To be explicit, you believe that the US government can extend or withdraw protection from foreign laws as it sees fit, more or less arbitrarily, that this power is likely to be used to reward domestic allies and punish domestic opponents, and that this is the normal state of affairs we're currently living in, such that Musk's arrest shouldn't cause an update.

Specifically, you believe that Musk being arrested for first-amendment-protected behavior would be fine, provided it's not the US government arresting him, and despite the fact that it is entirely within the US government's power to prevent his arrest.

Further, you believe this reality to be common knowledge.

Would that be accurate?

Yes? If an American is arrested for hate speech ‘committed’ while in an allied Western country in Europe, what does the US government do? Presently the answer is almost certainly nothing.

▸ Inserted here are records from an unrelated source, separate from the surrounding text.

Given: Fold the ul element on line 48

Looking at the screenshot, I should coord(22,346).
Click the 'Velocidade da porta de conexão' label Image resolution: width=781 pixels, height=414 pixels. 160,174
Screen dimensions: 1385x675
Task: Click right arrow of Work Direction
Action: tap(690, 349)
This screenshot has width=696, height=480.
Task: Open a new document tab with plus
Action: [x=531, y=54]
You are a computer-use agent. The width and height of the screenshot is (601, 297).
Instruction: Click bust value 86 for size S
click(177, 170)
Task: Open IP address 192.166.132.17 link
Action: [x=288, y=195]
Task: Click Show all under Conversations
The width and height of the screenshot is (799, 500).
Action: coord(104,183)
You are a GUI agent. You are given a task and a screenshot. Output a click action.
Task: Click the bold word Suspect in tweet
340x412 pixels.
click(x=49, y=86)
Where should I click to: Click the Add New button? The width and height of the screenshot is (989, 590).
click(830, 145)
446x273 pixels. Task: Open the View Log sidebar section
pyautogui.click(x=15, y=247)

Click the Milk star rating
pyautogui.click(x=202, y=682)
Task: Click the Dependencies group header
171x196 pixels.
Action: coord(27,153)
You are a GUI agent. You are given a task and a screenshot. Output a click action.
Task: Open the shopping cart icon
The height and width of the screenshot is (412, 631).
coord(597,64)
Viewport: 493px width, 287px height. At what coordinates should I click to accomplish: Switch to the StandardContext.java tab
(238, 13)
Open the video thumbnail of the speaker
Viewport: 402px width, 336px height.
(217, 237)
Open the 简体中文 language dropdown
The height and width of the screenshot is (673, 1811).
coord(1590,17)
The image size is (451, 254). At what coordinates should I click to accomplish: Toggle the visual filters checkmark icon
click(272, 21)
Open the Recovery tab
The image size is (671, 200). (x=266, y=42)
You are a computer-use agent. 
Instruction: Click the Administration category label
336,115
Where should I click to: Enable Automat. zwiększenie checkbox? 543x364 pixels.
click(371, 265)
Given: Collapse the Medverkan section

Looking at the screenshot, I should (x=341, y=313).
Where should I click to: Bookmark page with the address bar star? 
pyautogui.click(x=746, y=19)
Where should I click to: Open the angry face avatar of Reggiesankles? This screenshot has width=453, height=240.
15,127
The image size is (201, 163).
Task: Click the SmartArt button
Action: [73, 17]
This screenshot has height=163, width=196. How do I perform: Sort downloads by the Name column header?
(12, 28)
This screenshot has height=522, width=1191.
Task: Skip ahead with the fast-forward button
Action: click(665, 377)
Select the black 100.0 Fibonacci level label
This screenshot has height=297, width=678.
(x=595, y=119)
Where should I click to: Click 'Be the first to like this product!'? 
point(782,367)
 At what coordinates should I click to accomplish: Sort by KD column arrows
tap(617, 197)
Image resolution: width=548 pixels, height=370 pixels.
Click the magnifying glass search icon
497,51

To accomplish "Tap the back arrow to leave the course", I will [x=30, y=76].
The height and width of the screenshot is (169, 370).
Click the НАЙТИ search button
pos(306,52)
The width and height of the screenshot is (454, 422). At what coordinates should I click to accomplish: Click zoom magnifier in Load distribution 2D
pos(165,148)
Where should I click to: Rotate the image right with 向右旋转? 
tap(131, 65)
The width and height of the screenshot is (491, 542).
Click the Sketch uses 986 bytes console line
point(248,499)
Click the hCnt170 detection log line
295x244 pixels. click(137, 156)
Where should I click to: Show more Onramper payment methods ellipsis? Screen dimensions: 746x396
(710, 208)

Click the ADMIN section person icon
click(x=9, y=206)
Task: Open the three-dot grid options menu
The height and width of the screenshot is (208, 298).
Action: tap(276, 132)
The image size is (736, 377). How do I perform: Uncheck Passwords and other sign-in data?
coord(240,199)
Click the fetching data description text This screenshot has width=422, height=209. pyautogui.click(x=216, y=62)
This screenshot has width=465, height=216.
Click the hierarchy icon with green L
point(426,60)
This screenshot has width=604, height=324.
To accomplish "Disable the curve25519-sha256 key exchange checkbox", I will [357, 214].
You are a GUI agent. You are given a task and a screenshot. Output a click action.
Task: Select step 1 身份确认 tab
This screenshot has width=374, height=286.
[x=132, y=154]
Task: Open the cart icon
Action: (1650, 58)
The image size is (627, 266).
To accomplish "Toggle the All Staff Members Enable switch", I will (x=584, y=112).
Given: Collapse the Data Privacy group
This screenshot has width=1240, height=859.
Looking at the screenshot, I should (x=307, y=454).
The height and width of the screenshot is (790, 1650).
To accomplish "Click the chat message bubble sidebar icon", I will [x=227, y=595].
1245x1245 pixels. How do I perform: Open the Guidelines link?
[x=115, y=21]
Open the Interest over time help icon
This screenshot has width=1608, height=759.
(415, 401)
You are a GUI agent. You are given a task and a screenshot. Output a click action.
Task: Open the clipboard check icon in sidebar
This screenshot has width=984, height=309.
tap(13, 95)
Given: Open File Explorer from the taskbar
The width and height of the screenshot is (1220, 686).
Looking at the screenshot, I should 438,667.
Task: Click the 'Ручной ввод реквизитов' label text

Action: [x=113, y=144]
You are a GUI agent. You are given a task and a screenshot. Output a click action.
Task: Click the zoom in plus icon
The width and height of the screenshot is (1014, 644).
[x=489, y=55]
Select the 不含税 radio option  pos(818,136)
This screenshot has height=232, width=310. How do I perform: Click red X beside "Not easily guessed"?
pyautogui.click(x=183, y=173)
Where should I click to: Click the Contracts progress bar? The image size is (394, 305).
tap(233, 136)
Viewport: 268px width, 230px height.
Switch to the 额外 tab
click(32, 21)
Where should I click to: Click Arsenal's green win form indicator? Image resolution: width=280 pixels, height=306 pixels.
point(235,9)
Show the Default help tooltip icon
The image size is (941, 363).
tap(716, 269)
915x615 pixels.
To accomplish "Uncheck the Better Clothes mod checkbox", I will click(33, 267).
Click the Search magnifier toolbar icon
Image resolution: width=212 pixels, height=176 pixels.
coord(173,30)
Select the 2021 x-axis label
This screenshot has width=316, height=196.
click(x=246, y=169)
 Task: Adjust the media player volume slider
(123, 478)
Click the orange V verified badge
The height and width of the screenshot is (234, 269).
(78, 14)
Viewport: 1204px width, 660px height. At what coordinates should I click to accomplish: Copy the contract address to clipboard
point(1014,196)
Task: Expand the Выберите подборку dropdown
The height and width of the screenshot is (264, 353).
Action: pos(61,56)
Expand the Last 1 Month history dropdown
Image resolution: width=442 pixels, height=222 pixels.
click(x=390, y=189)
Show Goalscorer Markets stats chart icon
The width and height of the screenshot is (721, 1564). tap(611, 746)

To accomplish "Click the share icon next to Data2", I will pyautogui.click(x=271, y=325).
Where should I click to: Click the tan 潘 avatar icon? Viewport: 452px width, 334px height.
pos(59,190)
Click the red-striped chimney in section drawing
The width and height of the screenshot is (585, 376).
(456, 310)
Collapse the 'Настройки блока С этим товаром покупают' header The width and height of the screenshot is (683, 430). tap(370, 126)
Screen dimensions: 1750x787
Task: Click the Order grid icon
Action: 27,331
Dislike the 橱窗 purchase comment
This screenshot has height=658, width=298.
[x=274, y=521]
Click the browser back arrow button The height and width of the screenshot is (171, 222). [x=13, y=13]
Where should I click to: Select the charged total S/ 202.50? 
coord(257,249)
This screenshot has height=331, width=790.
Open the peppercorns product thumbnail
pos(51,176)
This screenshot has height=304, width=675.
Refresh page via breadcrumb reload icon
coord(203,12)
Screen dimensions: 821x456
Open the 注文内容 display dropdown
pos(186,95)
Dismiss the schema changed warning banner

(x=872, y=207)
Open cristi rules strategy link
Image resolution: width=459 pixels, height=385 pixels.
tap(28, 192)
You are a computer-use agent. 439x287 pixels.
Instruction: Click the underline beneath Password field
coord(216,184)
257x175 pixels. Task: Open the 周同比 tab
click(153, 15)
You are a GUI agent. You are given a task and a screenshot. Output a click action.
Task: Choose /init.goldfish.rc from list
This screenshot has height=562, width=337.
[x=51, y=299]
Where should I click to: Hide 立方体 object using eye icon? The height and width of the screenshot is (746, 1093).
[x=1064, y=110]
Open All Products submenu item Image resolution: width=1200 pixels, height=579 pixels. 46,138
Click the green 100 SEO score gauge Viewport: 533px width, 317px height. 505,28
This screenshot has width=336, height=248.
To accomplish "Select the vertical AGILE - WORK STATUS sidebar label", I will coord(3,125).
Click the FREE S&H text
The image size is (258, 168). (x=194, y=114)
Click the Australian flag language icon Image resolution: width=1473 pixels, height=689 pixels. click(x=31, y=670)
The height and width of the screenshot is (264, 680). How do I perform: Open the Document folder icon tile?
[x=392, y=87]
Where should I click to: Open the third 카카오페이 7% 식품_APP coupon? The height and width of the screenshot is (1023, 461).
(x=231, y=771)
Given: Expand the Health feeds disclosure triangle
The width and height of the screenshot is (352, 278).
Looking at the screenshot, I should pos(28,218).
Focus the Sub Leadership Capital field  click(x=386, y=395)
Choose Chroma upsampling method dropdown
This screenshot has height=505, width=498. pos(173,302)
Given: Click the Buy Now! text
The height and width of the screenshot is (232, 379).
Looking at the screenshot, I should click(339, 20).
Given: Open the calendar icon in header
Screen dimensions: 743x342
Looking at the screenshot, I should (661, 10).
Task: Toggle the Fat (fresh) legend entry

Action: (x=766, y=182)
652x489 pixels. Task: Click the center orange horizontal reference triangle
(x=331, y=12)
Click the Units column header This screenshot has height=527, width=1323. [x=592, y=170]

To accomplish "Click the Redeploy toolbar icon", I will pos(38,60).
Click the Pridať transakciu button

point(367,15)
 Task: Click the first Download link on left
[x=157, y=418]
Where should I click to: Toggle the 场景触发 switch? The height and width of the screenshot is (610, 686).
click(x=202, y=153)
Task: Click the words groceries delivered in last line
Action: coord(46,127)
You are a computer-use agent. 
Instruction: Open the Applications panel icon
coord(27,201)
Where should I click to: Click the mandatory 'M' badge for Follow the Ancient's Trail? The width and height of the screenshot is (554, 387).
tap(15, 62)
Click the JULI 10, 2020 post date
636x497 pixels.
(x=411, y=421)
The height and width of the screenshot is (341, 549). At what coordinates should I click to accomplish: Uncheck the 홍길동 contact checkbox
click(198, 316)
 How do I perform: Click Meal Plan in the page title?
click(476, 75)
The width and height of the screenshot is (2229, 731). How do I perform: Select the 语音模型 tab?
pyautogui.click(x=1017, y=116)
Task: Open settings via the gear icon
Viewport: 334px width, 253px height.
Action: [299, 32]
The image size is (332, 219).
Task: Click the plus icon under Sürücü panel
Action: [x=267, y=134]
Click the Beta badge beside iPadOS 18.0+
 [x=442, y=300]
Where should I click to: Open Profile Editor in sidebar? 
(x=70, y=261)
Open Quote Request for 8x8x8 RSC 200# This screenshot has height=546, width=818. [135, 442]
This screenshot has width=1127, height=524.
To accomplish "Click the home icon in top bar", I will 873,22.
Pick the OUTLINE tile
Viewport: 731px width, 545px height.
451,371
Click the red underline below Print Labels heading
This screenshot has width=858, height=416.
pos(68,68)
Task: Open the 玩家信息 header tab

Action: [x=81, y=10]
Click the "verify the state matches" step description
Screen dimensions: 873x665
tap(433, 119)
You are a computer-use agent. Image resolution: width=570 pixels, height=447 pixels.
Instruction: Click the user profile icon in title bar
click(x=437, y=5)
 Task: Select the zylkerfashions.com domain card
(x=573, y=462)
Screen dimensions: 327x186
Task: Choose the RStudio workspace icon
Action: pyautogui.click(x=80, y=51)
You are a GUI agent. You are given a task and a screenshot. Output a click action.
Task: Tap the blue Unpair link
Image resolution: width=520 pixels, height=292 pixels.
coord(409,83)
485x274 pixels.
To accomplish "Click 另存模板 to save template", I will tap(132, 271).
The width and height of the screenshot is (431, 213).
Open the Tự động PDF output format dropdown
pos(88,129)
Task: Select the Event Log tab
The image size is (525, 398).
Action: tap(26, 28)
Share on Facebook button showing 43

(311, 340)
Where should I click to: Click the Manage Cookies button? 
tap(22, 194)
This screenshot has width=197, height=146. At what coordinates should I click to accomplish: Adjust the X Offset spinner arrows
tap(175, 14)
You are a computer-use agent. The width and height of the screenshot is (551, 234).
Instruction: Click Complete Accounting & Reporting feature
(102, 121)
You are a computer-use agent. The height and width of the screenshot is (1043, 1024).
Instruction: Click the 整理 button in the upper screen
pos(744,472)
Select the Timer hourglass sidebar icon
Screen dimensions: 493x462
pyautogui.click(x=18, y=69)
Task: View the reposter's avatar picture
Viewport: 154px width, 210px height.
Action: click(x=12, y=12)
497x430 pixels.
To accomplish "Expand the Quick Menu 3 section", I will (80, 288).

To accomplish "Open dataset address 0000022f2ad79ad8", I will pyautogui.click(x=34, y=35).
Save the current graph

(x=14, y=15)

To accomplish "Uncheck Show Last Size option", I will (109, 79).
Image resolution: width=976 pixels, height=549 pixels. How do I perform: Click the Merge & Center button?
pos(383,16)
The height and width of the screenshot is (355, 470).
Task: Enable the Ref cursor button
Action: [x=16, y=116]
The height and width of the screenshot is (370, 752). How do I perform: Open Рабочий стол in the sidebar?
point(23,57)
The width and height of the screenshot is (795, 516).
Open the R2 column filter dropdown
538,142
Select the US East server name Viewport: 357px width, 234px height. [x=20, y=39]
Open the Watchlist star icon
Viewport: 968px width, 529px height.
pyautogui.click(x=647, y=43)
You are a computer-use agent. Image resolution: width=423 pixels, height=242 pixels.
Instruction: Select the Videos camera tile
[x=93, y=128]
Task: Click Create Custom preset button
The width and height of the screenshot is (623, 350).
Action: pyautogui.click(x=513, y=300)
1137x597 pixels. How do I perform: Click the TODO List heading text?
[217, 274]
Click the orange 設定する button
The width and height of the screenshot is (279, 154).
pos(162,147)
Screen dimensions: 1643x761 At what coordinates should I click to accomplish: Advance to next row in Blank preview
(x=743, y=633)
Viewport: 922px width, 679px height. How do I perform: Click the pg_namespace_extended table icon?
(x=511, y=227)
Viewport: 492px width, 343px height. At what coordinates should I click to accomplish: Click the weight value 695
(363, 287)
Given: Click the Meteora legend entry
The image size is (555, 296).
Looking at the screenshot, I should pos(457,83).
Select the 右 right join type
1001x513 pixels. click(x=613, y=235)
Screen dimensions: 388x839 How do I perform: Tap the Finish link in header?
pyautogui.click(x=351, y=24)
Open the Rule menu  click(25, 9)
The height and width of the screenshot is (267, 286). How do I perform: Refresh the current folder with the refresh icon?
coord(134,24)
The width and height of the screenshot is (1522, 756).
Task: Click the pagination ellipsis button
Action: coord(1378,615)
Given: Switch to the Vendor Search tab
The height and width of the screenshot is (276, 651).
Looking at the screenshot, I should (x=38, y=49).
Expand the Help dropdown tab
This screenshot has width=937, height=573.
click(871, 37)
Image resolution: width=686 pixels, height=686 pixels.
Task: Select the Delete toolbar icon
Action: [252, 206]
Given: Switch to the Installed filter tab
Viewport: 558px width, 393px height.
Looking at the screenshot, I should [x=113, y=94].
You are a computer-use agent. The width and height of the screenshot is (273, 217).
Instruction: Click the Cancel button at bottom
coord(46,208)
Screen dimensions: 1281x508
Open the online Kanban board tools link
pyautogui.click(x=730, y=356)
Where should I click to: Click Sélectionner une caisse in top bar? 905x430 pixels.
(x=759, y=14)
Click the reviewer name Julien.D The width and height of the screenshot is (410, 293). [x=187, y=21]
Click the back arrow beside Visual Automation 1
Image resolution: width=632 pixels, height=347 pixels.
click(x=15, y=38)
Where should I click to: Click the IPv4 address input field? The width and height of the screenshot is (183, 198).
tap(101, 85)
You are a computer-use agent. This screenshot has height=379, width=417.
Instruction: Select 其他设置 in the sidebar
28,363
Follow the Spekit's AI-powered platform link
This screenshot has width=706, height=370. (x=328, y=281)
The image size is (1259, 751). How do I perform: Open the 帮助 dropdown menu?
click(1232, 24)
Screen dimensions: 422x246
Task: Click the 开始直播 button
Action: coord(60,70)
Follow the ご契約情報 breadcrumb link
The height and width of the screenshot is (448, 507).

I don't have much evidence to support this, but my gut feeling -- which is probably representative of the voters that the politicians are at least a bit responsible to -- is that this will depend on context quite a bit. An American citizen arrested for "hate speech" that happens in Europe and is relevant to European politics (say, participating in a riot in the UK) would be treated very differently than an American tourist arrested for something they posted in America on Twitter last year.

Extraterritorial jurisdiction is complicated and probably doesn't have broad support on either side of the Pond. Europe complains when the US does it, too: the entire Assange extradition thing wasn't, from what I can tell, particularly popular in Sweden or the UK.